Re: [PATCH 6/7] EDAC/amd64: Add error instance get_err_info() to pvt->ops

From: Yazen Ghannam
Date: Fri Jul 21 2023 - 10:48:09 EST


On 7/20/2023 8:54 AM, Muralidhara M K wrote:
From: Muralidhara M K <muralidhara.mk@xxxxxxx>

On CPUs the data fabric ID of an instance on a CPU is equal to the
UMC number. since the UMC number and channel are equal in CPU nodes,
the channel can be used as the data fabric ID of the instance.

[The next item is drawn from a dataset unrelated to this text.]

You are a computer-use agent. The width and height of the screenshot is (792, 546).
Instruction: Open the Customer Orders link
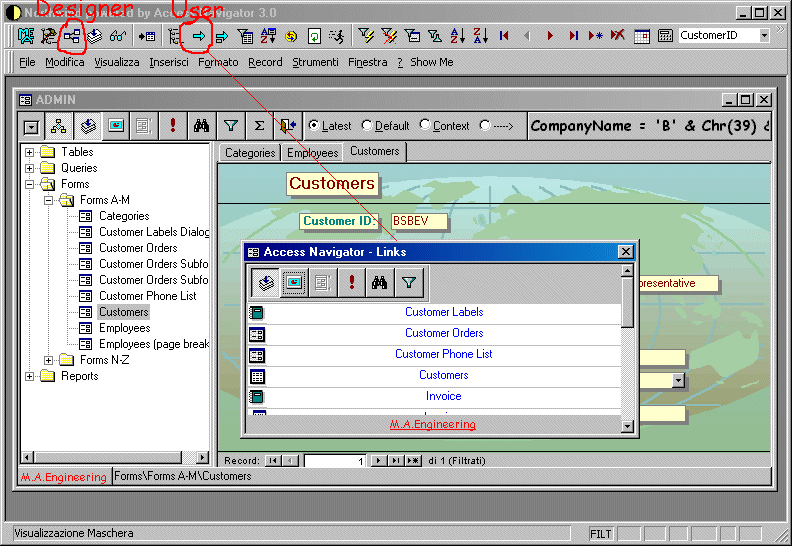click(x=443, y=333)
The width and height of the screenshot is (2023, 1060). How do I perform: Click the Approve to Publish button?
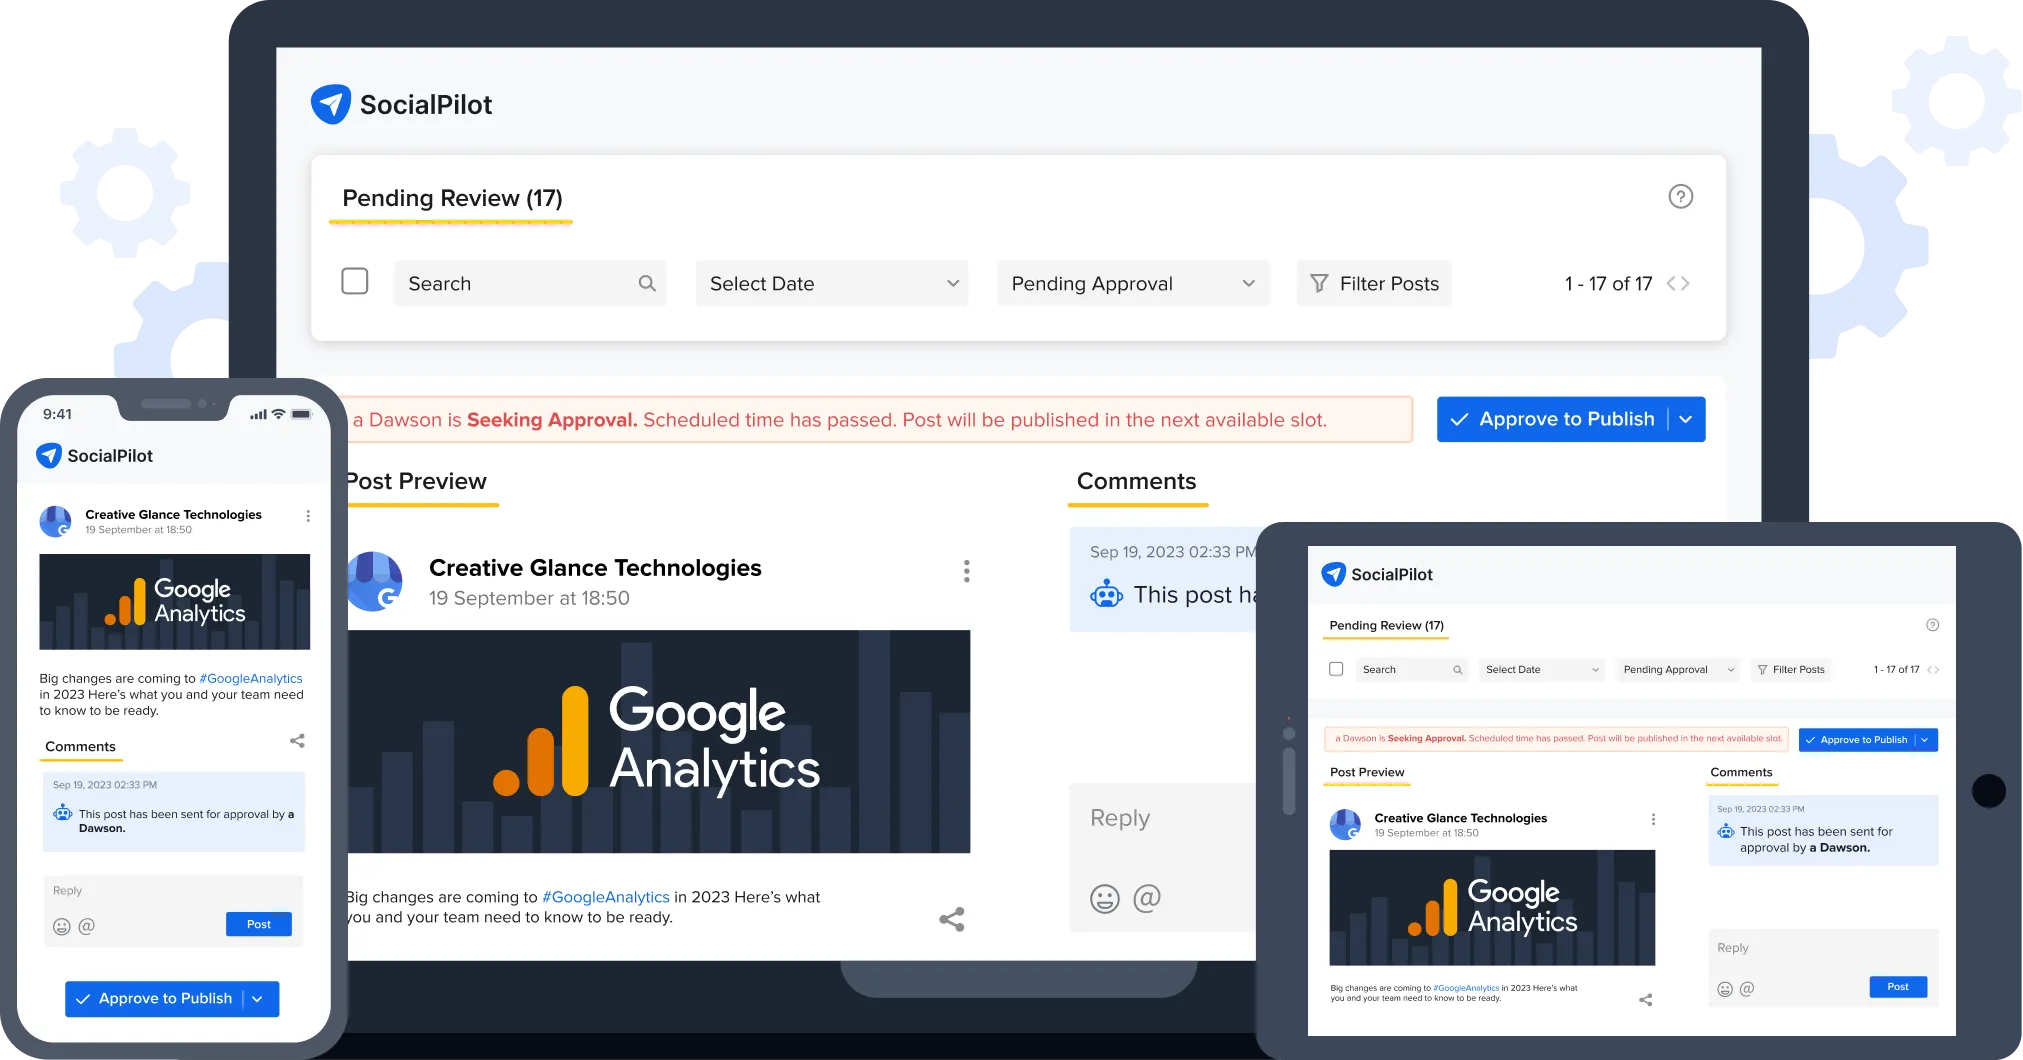pos(1553,419)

GPU node has 'X' number of PHYs and 'Y' number of channels.
This results in 'X*Y' number of instances in the data fabric.
Therefore the data fabric ID of an instance in GPU as below:
df_inst_id = 'X' * number of channels per PHY + 'Y'

Co-developed-by: Naveen Krishna Chatradhi <naveenkrishna.chatradhi@xxxxxxx>
Signed-off-by: Naveen Krishna Chatradhi <naveenkrishna.chatradhi@xxxxxxx>
Signed-off-by: Muralidhara M K <muralidhara.mk@xxxxxxx>
---
drivers/edac/amd64_edac.c | 36 +++++++++++++++++++++++++++++++++++-
drivers/edac/amd64_edac.h | 2 ++
2 files changed, 37 insertions(+), 1 deletion(-)

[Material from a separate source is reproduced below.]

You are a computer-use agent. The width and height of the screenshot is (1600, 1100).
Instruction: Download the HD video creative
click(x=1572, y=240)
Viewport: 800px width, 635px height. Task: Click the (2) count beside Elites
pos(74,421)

diff --git a/drivers/edac/amd64_edac.c b/drivers/edac/amd64_edac.c
index 45d8093c117a..74b2b47cc22a 100644
--- a/drivers/edac/amd64_edac.c
+++ b/drivers/edac/amd64_edac.c
@@ -3047,6 +3047,17 @@ static inline void decode_bus_error(int node_id, struct mce *m)
__log_ecc_error(mci, &err, ecc_type);
}
+/*
+ * On CPUs, The data fabric ID of an instance is equal to the UMC number.
+ * and since the UMC number and channel are equal in CPU nodes, the channel can be
+ * used as the data fabric ID of the instance.
+ */
+static int umc_inst_id(struct mem_ctl_info *mci, struct amd64_pvt *pvt,
+ struct err_info *err)
+{
+ return err->channel;
+}
+
/*
* To find the UMC channel represented by this bank we need to match on its
* instance_id. The instance_id of a bank is held in the lower 32 bits of its
@@ -3071,6 +3082,7 @@ static void decode_umc_error(int node_id, struct mce *m)
struct mem_ctl_info *mci;
struct amd64_pvt *pvt;
struct err_info err;
+ u8 df_inst_id;
u64 sys_addr;
node_id = fixup_node_id(node_id, m);
@@ -3101,8 +3113,9 @@ static void decode_umc_error(int node_id, struct mce *m)
}
pvt->ops->get_err_info(m, &err);
+ df_inst_id = pvt->ops->get_inst_id(mci, pvt, &err);
- if (umc_normaddr_to_sysaddr(m->addr, pvt->mc_node_id, err.channel, &sys_addr)) {
+ if (umc_normaddr_to_sysaddr(m->addr, pvt->mc_node_id, df_inst_id, &sys_addr)) {
err.err_code = ERR_NORM_ADDR;
goto log_error;
}

This patch is not useful until the address translation is updated. So lets drop this for now. And these changes can be included as part of the address translation updates.

Thanks,
Yazen